No point buying another carbon deep section, if its not windy, use the Reynolds, if it is, use the alu ones, if its in between you'd do far better to learn how to handle the Reynolds a bit. They're not that bad, not great, but not that bad.

E65Ross

Original Poster:

35,118 posts

213 months

Monday 22nd January 2018
quotequote all
Thanks everyone, I'm thinking of buying something like a Zipp 202 front wheel which has a 32mm section.

I will keep the 62mm Reynolds on the rear, so just buy a front wheel.

Anyone have any comments on the Easton EC90 SL rim? front wheel supposed RRP of around £1100 but currently for sale for £550.....that's a 38mm section. Seems relatively weighty for a 38mm rim though.

Thanks very much.

stongle

5,910 posts

163 months

Monday 22nd January 2018
quotequote all
You’re too light. Drink more beer, eat more curry / pizza / steak. Build some upper body strength. Then ride man wheels.

Seriously though, it might be your upper body strength (or position) that is the problem; not the wind.

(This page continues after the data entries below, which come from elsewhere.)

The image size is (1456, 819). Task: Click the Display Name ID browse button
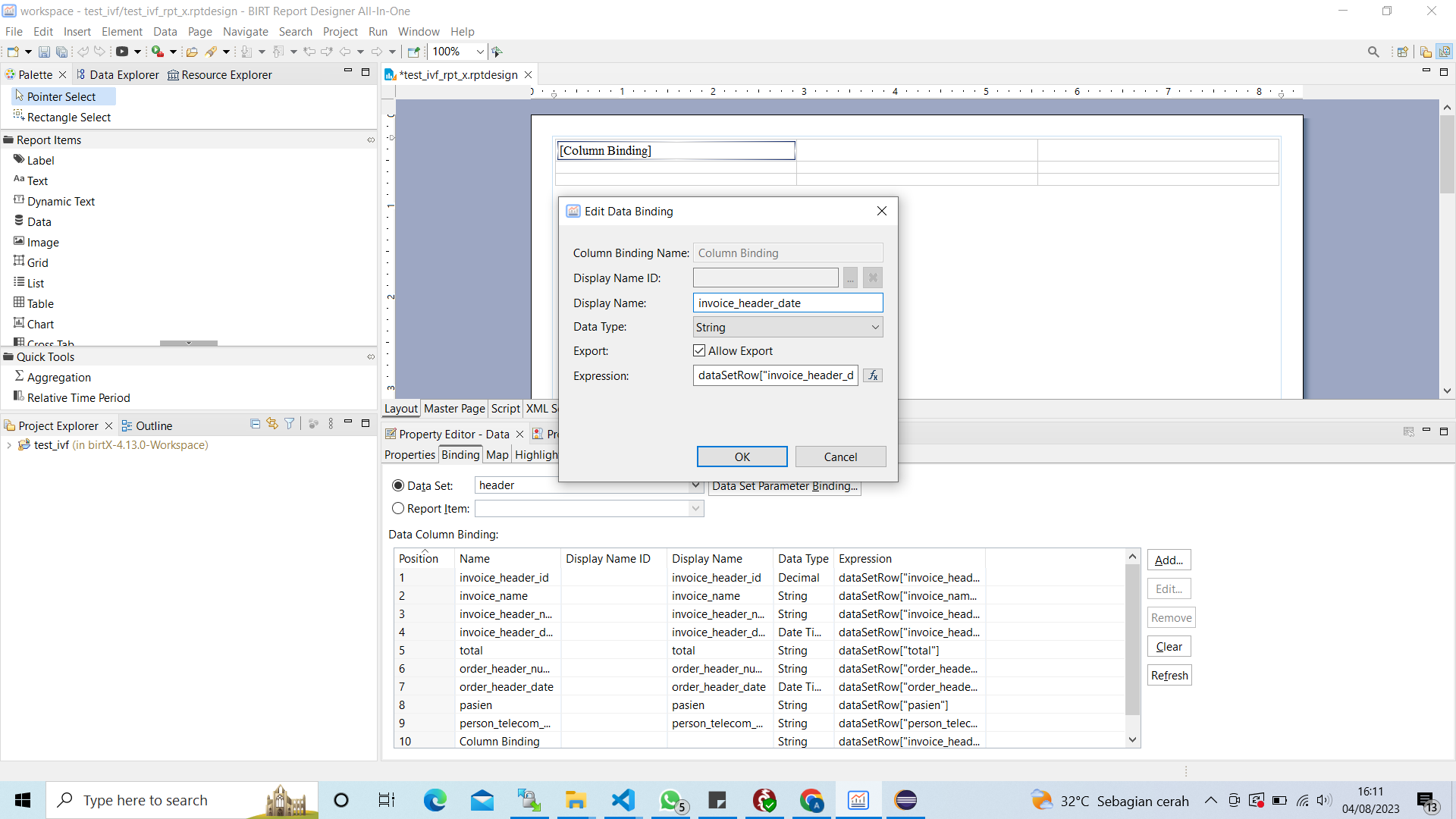coord(850,278)
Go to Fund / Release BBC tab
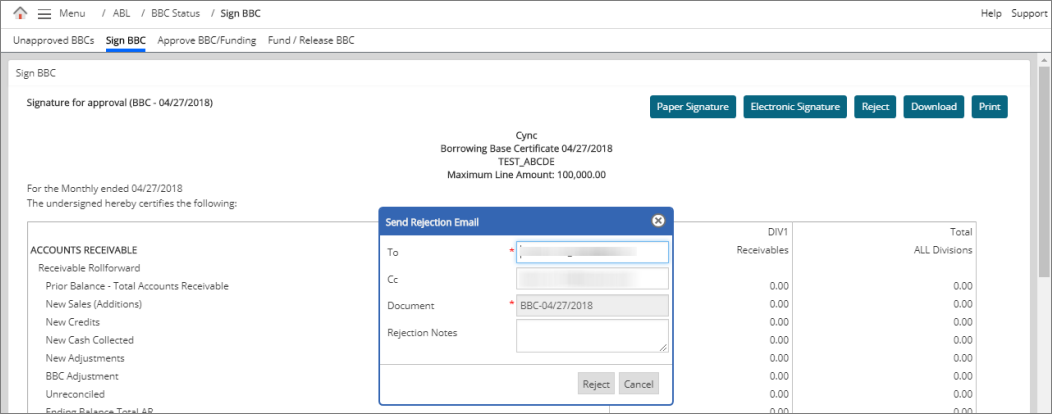Image resolution: width=1052 pixels, height=414 pixels. tap(311, 41)
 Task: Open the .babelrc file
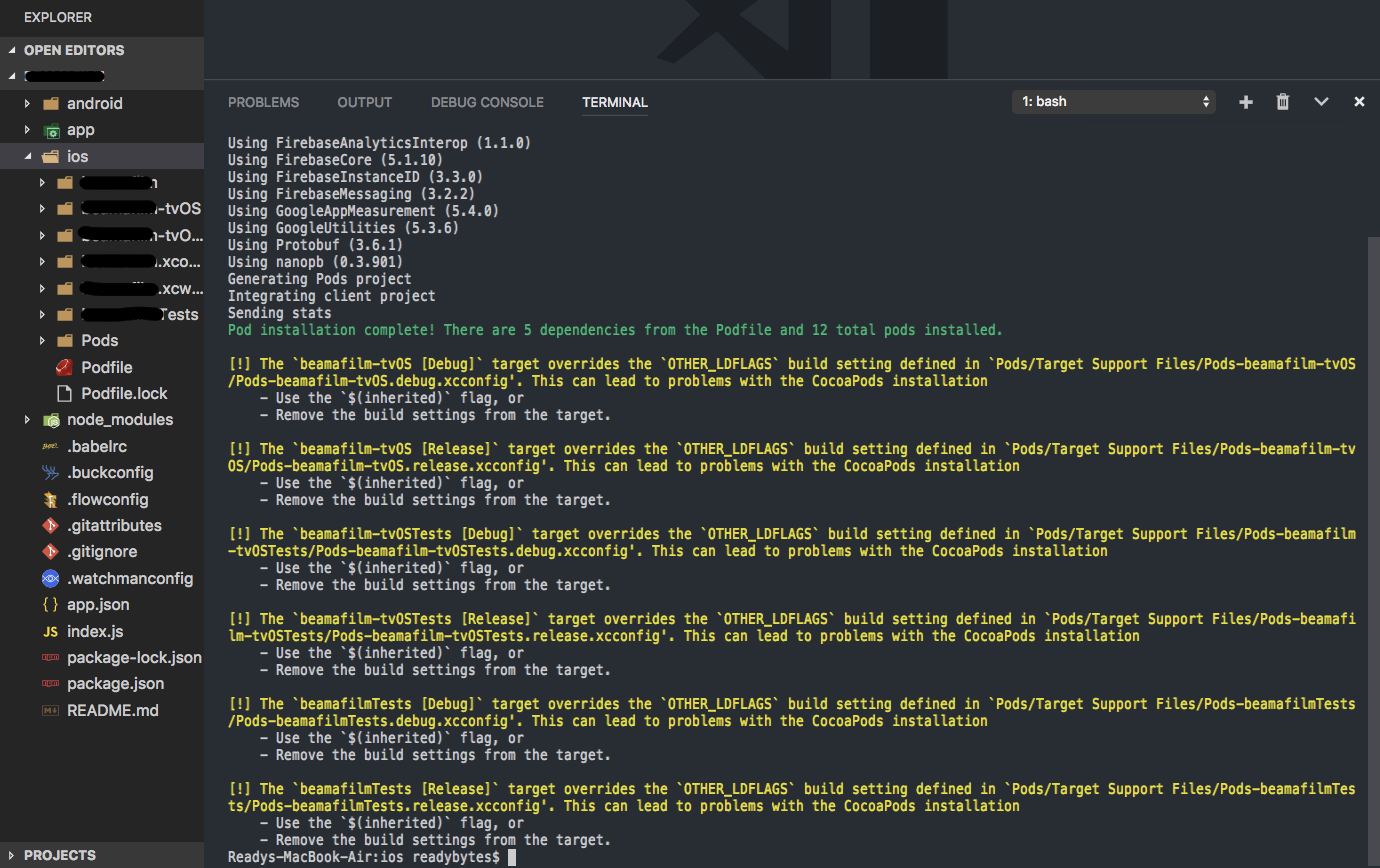pyautogui.click(x=97, y=446)
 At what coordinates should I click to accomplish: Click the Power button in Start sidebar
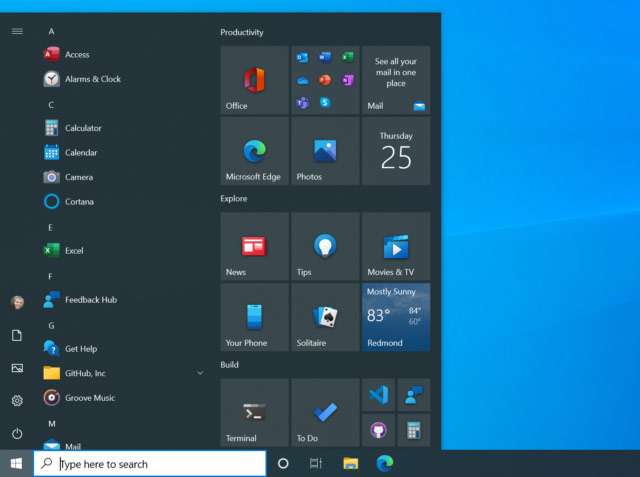tap(17, 433)
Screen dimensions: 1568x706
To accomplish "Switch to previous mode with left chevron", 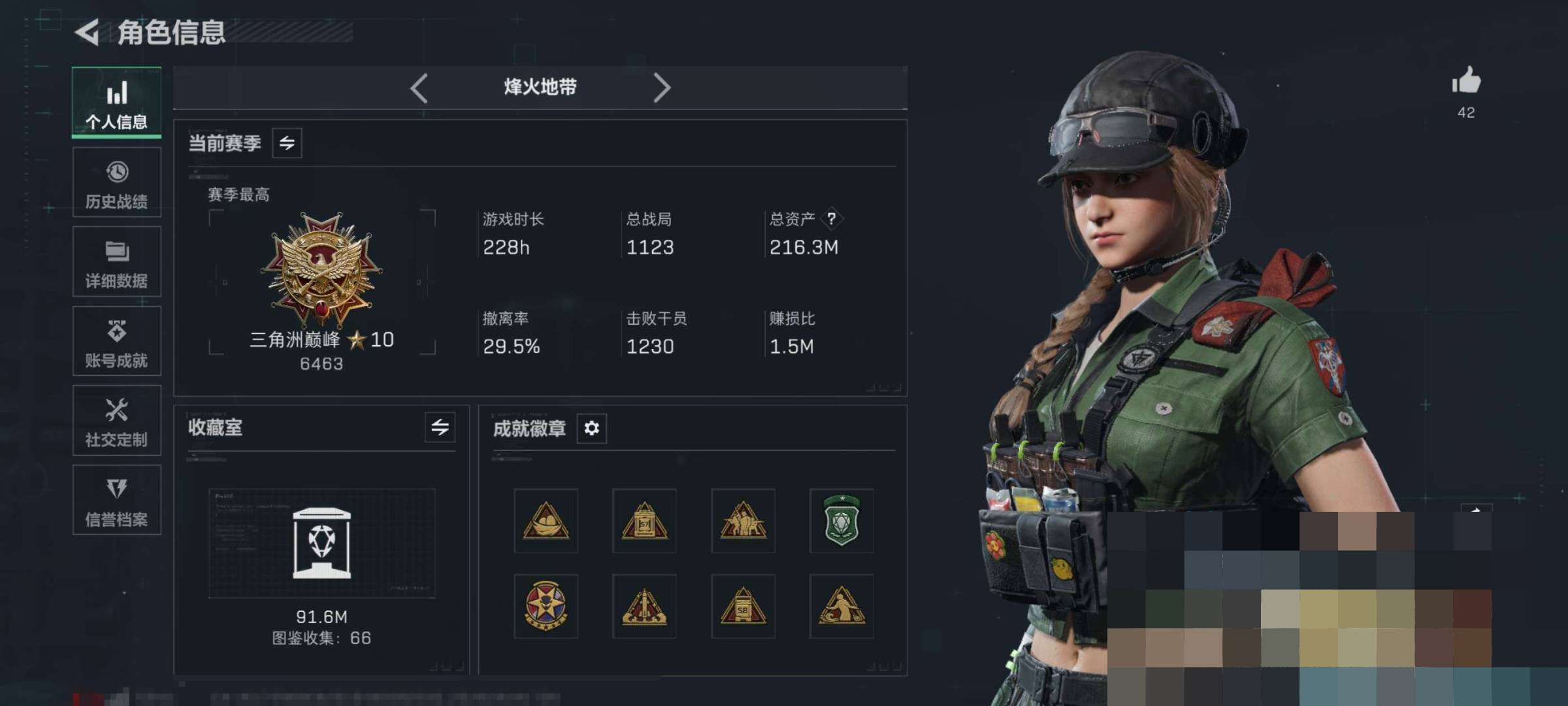I will [x=419, y=88].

I’m 5ft 7 and pretty pointy on a bike (H1 fit no stack / 37cm bars) and a chunk heavier at 68/9kg; but can count on one hand the amount of times I’ve had wind / grabby issues (I’ve ridden Belgium, Majorca, Canaries, Nevada etc); my most shallow front is an ENVE 60mm (excluding the commuter).

20quids worth of Argos dumbbells will do the trick.